AWS Database Blog

Performant, Fine Grained Authorization at scale powered by Amazon DynamoDB

Okta is an identity and access management company. It has established itself as a key player in the digital security landscape. The Okta cloud platform powers thousands of businesses and applications worldwide and offers access management solutions for both workforce and customer identity use cases.

The Okta Customer Identity Cloud (CIC) provides robust access management solutions, such as Fine Grained Authorization (FGA) to power customer-facing applications and websites. FGA is a multi-Region software as a service (SaaS) offering for flexible, fine-grained authorization at any scale. It’s based on relationship-based access control (ReBAC), which is an evolution of role-based access control (RBAC) and attribute-based access control (ABAC) authorization models.

In this post, we discuss how Okta uses Amazon DynamoDB as a key-value data store for building highly scalable, performant, and reliable business-critical integrations in FGA. DynamoDB is a serverless, NoSQL, fully managed database with single-digit millisecond performance at any scale. We also discuss how Okta designed DynamoDB tables to achieve millions of requests per second (RPS) with multi-active replication across AWS Regions.

What is Okta FGA?

Okta FGA is a permission engine that accommodates the flexibility of complex authorization policies without hindering the development and enforcement of such policies. FGA makes it possible for platforms to effortlessly add fine-grained authorization to their apps. It includes an ecosystem of tooling including APIs, a CLI, and various SDKs spanning many languages.

Apps delegate to FGA to make authorization decisions in critical code paths, so availability and latency are critical characteristics of FGA. Our availability target is four nines (99.99% uptime), which minimizes downtime. FGA strives for a p99 latency of 50 milliseconds or less, which makes sure that our clients experience low latency for even the most demanding performance requirements. Applications integrating with FGA should be able to enforce access policies across Regions. For example, if someone revokes permission to a resource in us-east-1, the permission revocation to that resource should be enforceable in us-west-2, and vice versa. You need to be able to enforce policies across Regions for fast local read and write performance.

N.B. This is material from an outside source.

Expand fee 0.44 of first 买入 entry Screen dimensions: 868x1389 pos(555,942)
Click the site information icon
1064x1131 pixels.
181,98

Given the characteristics of FGA, we considered several factors choosing a database to support FGA:

  • High availability
  • Scalability, with the ability to manage millions of RPS and billions of rows of data
  • Multi-active replication across Regions
  • Low latency
  • Fully managed

Our team has familiarity with open source relational databases, and we evaluated them as a starting point when building FGA. We determined that our scale would add operational complexity due to application sharding. DynamoDB provides seamless scalability for workloads of virtually any size, so we don’t have to worry about performance degradations as our user base grows, or maintenance interruptions from scaling, version upgrades, and patching. It provides a write-through cache offering, which is beneficial for meeting our performance goals. With DynamoDB global tables, a fully managed, multi-Region, and multi-active database option, we can provide high availability and seamless disaster recovery for our users.

FGA design overview

FGA is built on AWS infrastructure and is composed of Application Load Balancers (ALB), AWS Fargate, and Amazon DynamoDB.

Application Load Balancer is a fully managed layer 7 load balancing service that load balances incoming traffic across multiple targets, such as Amazon Elastic Compute Cloud (Amazon EC2) instances.

Fargate is a serverless, pay-as-you-go compute engine that lets you focus on building applications without managing servers.

The following diagram illustrates the solution architecture.

We have multi-Region deployments of FGA services. These deployments are backed by DynamoDB global tables, which provide an active-active architecture, so a write in us-east-1 is visible to readers in us-west-2 and vice versa. This architecture provides high availability and allows us to enforce access controls across Regions. Because FGA is deployed per Region, we’re also able to serve client apps in their same Region, which minimizes latency of the authorization queries they make to FGA.

We achieve this design with very minimal infrastructure. From an operations perspective, it’s straightforward to deploy and manage a multi-Region architecture with DynamoDB because the data plane can be viewed as a single logical database, and so we reduce any burden for managing regional replication.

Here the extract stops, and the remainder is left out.